After I heard his concerns, I understood what he concerned about.
We talked about communication. He said communications also meant disruptions. Shouldn't we avoid too much disruptions in the team? I said yes. There is a precondition for interaction in Agile, which is that we should avoid unnecessary communications.
Then I talked about evolutionary design, which is also my friends' concern. He prefers good design upfront and I said yes, you are not wrong, because evolutionary design was once proved failed. In early days of software development, some 1980's, software pioneers found that there was a change cost for software development, which meant that if we found something need to change at the earlier phase, it would cost much less than we change something at the later phase. Say, for example, if we find out a problem when doing requirement analysis, it could cost us one dollar. If we don't find this issue but leave it to test phase, it could cost us 1000 dollars. With this thought, we have the waterfall SDLC.

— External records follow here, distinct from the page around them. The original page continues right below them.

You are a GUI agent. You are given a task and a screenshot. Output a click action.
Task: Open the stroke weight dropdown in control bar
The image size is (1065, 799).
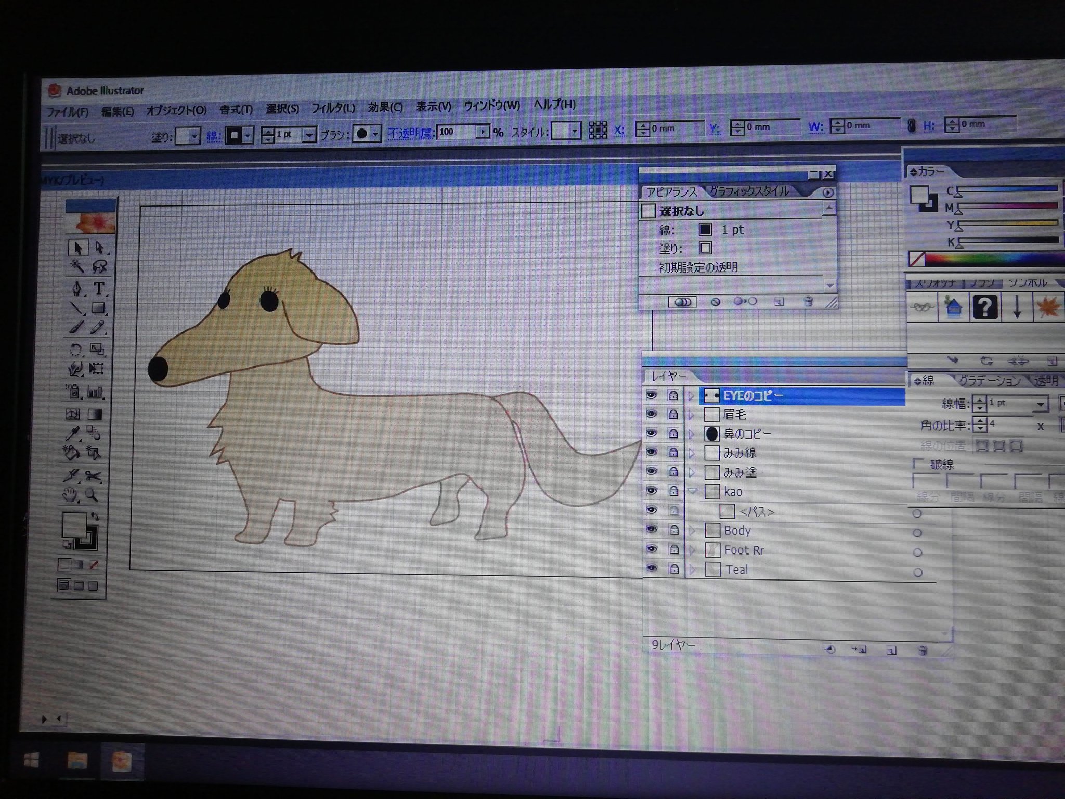309,135
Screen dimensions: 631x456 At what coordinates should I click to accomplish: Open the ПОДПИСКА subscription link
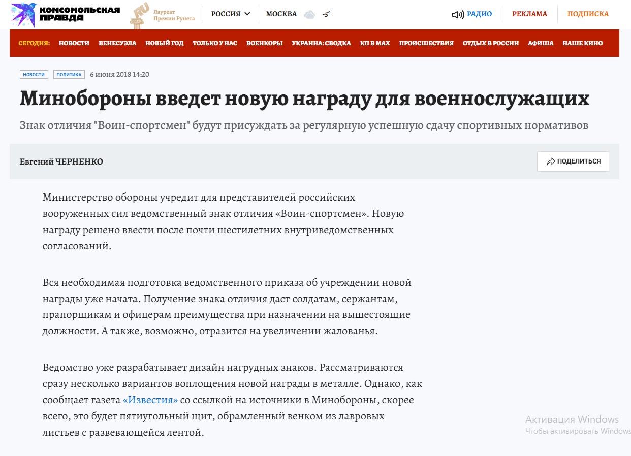(x=588, y=14)
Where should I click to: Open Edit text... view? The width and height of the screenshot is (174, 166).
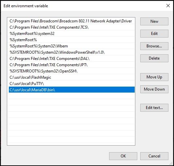click(x=154, y=108)
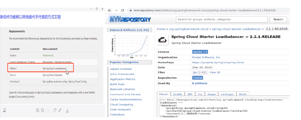Open the Leiningen tab
Viewport: 301px width, 120px height.
point(227,94)
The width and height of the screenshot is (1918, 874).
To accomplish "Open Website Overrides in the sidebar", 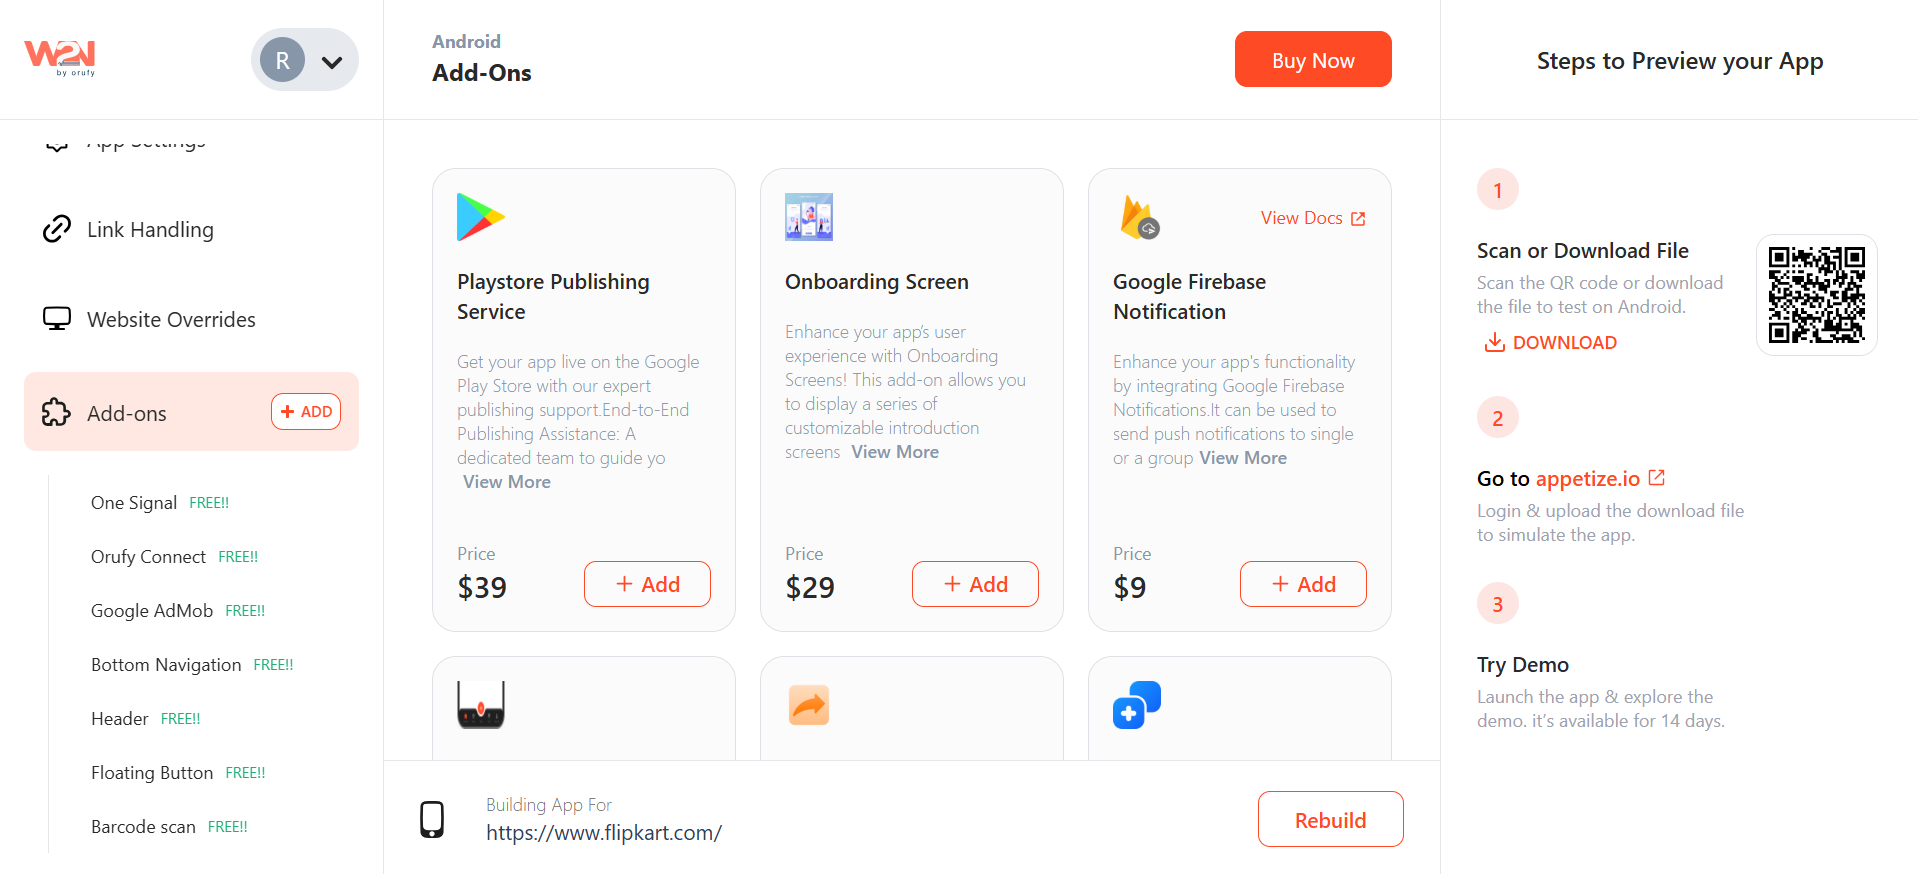I will (x=171, y=320).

However, along with the software development experience, people found out waterfall was not the way we can successfully develop software. Waterfall was based on one assumption:
- We could find the right answers upfront.
But actually we couldn't. Not for requirements, not for development tools. We even have problem with human resources, because people come and go more often than we would have expect.
That why we have to step back and think about evolutionary design and iterations.
The key issue we need to handle in evolutionary design is about the change. If we can flatten the change cost curve, then we can use evolutionary design again. In another word:
- If we can change something easily later, it is less important for us to have it right upfront.
So, this is another precondition for Agile: you need to make sure you can change the current design, decision, or implementation easily before you apply Agile. Otherwise, you are going to prove something has been proved in 1970's.
The answer for this was from Kent Beck. He found out two things to solve the change curve issue:
- Unit tests
- Refactorings
But my friend asked me again: sometimes unit test doesn't help, why?
Here comes that precondition for unit test: you have to have a system that unit test friendly.
Unit test means that you can verify the system with a very small unit and make sure it work as expect. Two things need to address here:
- Your system quality could be assured mainly by unit tests.
- Unit tests needed to be simple and small.
Say, for example, if quite a portion of your system are running on some logic that your unit test could not reach, then how can unit tests help the quality?
On the other hand, if your unit tests are monsters, very difficult to understand or very difficult to trace problem, then how can those unit tests help improve the velocity?
That's why we have to advocate decoupling and cohesion. That's why we need Agile architecture for Agile development. That's why we need SOLID.
That are all preconditions for Agile development. If you miss them, you are not doing Agile at all, and you are possibly going to fail, and fail very badly, even worse than those days you are following waterfall.